ProductSpaceOperator

class odl.operator.pspace_ops.ProductSpaceOperator(*args, **kwargs)[source]

Bases: odl.operator.operator.Operator

A “matrix of operators” on product spaces.

For example a matrix of operators can act on a vector by

ProductSpaceOperator([[A, B], [C, D]])([x, y]) = [A(x) + B(y), C(x) + D(y)]

See also

BroadcastOperator

Case when a single argument is used by several ops.

ReductionOperator

Calculates sum of operator results.

DiagonalOperator

Case where the ‘matrix’ is diagonal.

Notes

This is intended for the case where an operator can be decomposed as a linear combination of “sub-operators”, e.g.

\left(
\begin{array}{ccc}
A & B & 0 \\
0 & C & 0 \\
0 & 0 & D
\end{array}\right)
\left(
\begin{array}{c}
x \\
y \\
z
\end{array}\right)
=
\left(
\begin{array}{c}
A(x) + B(y) \\
C(y) \\
D(z)
\end{array}\right)

Mathematically, a ProductSpaceOperator is an operator

\mathcal{A}: \mathcal{X} \to \mathcal{Y}

between product spaces \mathcal{X}=\mathcal{X}_1 \times\dots\times \mathcal{X}_m and \mathcal{Y}=\mathcal{Y}_1 \times\dots\times \mathcal{Y}_n which can be written in the form

\mathcal{A} = (\mathcal{A}_{ij})_{i,j},  \quad
                  i = 1, \dots, n, \ j = 1, \dots, m

with component operators \mathcal{A}_{ij}: \mathcal{X}_j \to \mathcal{Y}_i.

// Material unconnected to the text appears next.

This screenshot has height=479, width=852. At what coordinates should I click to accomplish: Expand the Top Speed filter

Its action on a vector x = (x_1, \dots, x_m) is defined as the matrix multiplication

[\mathcal{A}(x)]_i = \sum_{j=1}^m \mathcal{A}_{ij}(x_j).

Attributes
adjoint

Adjoint of this operator.

domain

Set of objects on which this operator can be evaluated.

inverse

Return the operator inverse.

is_functional

True if this operator’s range is a Field.

is_linear

True if this operator is linear.

ops

The sparse operator matrix representing this operator.

range

Set in which the result of an evaluation of this operator lies.

shape

Shape of the matrix of operators.

size

Total size of the matrix of operators.

Methods

_call(self, x[, out])

Call the operators on the parts of x.

derivative(self, x)

Derivative of the product space operator.

norm(self[, estimate])

Return the operator norm of this operator.

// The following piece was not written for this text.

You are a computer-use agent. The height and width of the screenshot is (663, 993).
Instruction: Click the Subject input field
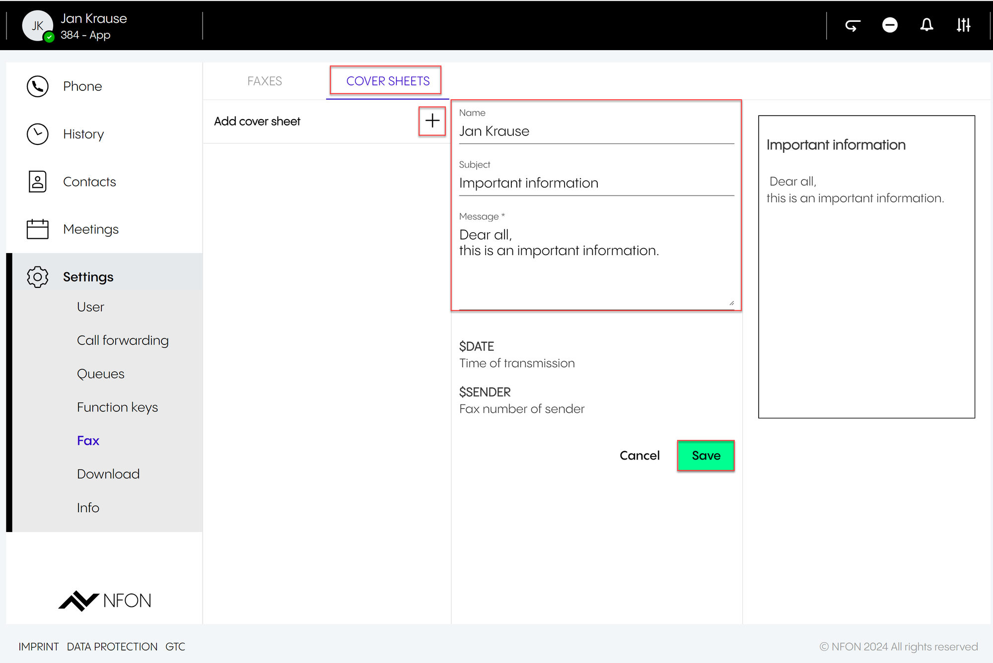[x=596, y=183]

__init__(self, operators, domain=None, range=None)[source]

Initialize a new instance.

Parameters
operatorsarray-like

An array of Operator’s, must be 2-dimensional.

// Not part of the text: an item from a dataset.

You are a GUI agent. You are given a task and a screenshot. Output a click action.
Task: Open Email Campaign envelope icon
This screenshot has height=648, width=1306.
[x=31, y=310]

domainProductSpace, optional

Domain of the operator. If not provided, it is tried to be inferred from the operators. This requires each column to contain at least one operator.

rangeProductSpace, optional

Range of the operator. If not provided, it is tried to be inferred from the operators. This requires each row to contain at least one operator.

Examples

>>> r3 = odl.rn(3)
>>> pspace = odl.ProductSpace(r3, r3)
>>> I = odl.IdentityOperator(r3)
>>> x = pspace.element([[1, 2, 3],
...                     [4, 5, 6]])

Create an operator that sums two inputs:

>>> prod_op = odl.ProductSpaceOperator([[I, I]])
>>> prod_op(x)
ProductSpace(rn(3), 1).element([
    [ 5.,  7.,  9.]
])

Diagonal operator – 0 or None means ignore, or the implicit zero operator:

>>> prod_op = odl.ProductSpaceOperator([[I, 0],
...                                     [0, I]])
>>> prod_op(x)
ProductSpace(rn(3), 2).element([
    [ 1.,  2.,  3.],
    [ 4.,  5.,  6.]
])

If a column is empty, the operator domain must be specified. The same holds for an empty row and the range of the operator:

>>> prod_op = odl.ProductSpaceOperator([[I, 0],
...                                     [I, 0]], domain=r3 ** 2)
>>> prod_op(x)
ProductSpace(rn(3), 2).element([
    [ 1.,  2.,  3.],
    [ 1.,  2.,  3.]
])
>>> prod_op = odl.ProductSpaceOperator([[I, I],
...                                     [0, 0]], range=r3 ** 2)
>>> prod_op(x)
ProductSpace(rn(3), 2).element([
    [ 5.,  7.,  9.],
    [ 0.,  0.,  0.]
])